*Assignment*
In the supplied text on air pollution, how many city-controlled public schools did the Bangkok Metropolitan Administration order to close?

Predictably, Bangkok residents are not impressed with the efforts. With stunts like drones to disperse sugary liquid solution to help clear the air of microscopic particles, they do understand that the measures are more spectacle than effective.

Three to four of the city’s districts are “severely hit with smog”, according to the Bangkok mayor. The Bangkok Metropolitan Administration stepped up its health warnings, ordering all 437 city-controlled public schools to close from lunchtime through Friday, designating 1,500 square kilometres (580 square miles) of the city a “control area”.

As Thailand faces future chronic air problems, Thai Prime Minister Prayuth Chan-Ocha, leader of Thailand’s military government, said he’s considering shuttering “some factories during pollution spikes to tackle the problem”. Air pollution is already hurting Thailand’s economy. The Kasikorn Research Center estimated that smog would cost the country up to 6.6 billion baht ($200 million), by raising healthcare costs by up to 3.1 billion baht and reducing tourist spending by up to 3.5 billion baht.

New Delhi, India

The overall air quality in the national capital slipped into the ‘very poor’ category on Thursday as expected. According to the System of Air Quality and Weather Forecasting And Research (SAFAR), the air quality index (AQI) was recorded at 319 on Thursday morning.

The overall PM2.5 (fine particulate matter in the air with a diameter of less than 2.5 micrometre) level in Delhi was recorded at 145 in the ‘very poor’ category while the PM10 (fine particulate matter in the air with a diameter of fewer than 10 micrometre) level was recorded at 251.

*Information provided*
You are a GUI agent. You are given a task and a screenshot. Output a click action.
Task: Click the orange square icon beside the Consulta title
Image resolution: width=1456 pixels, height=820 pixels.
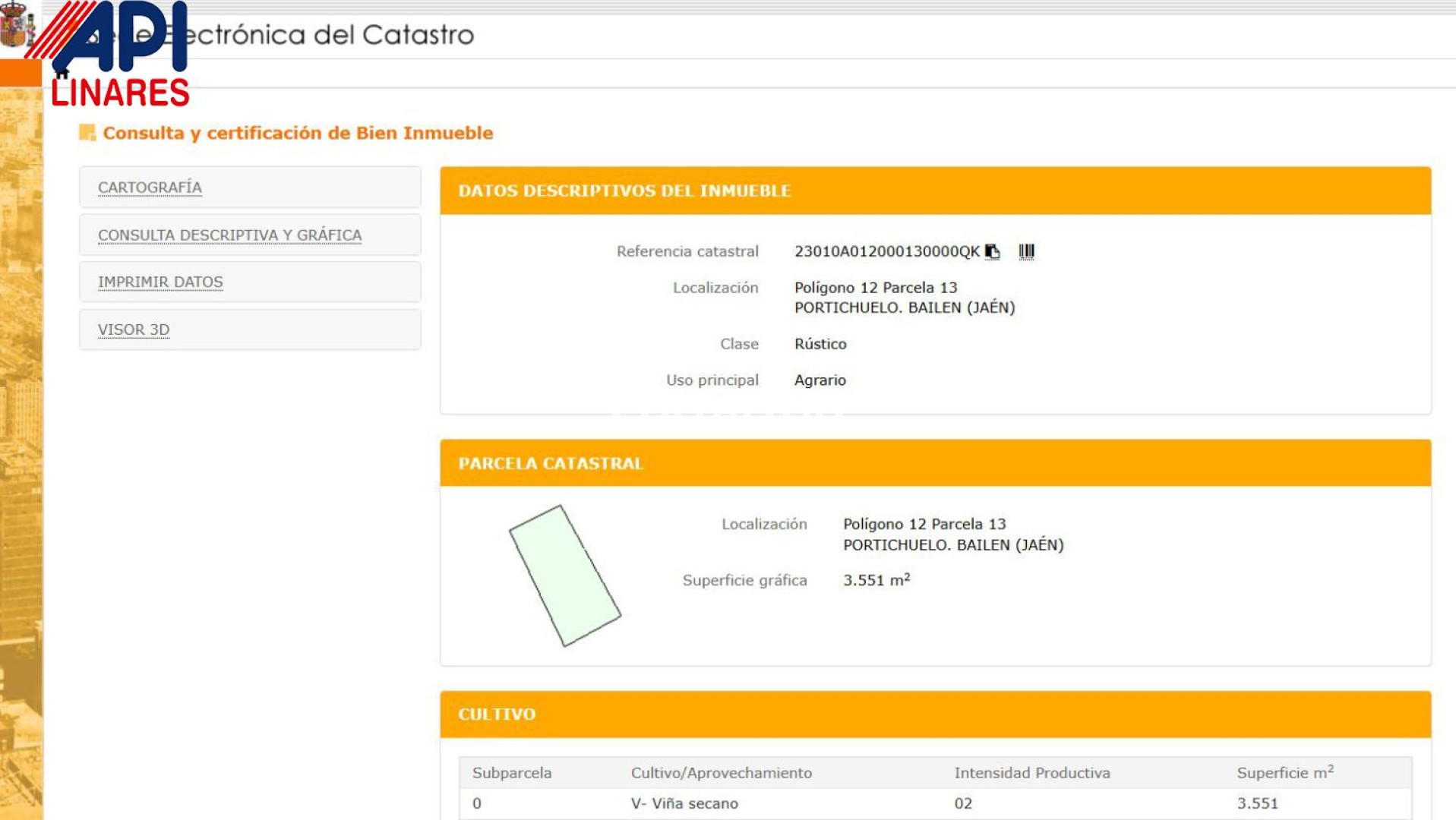pos(87,133)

*Solution to this task*
437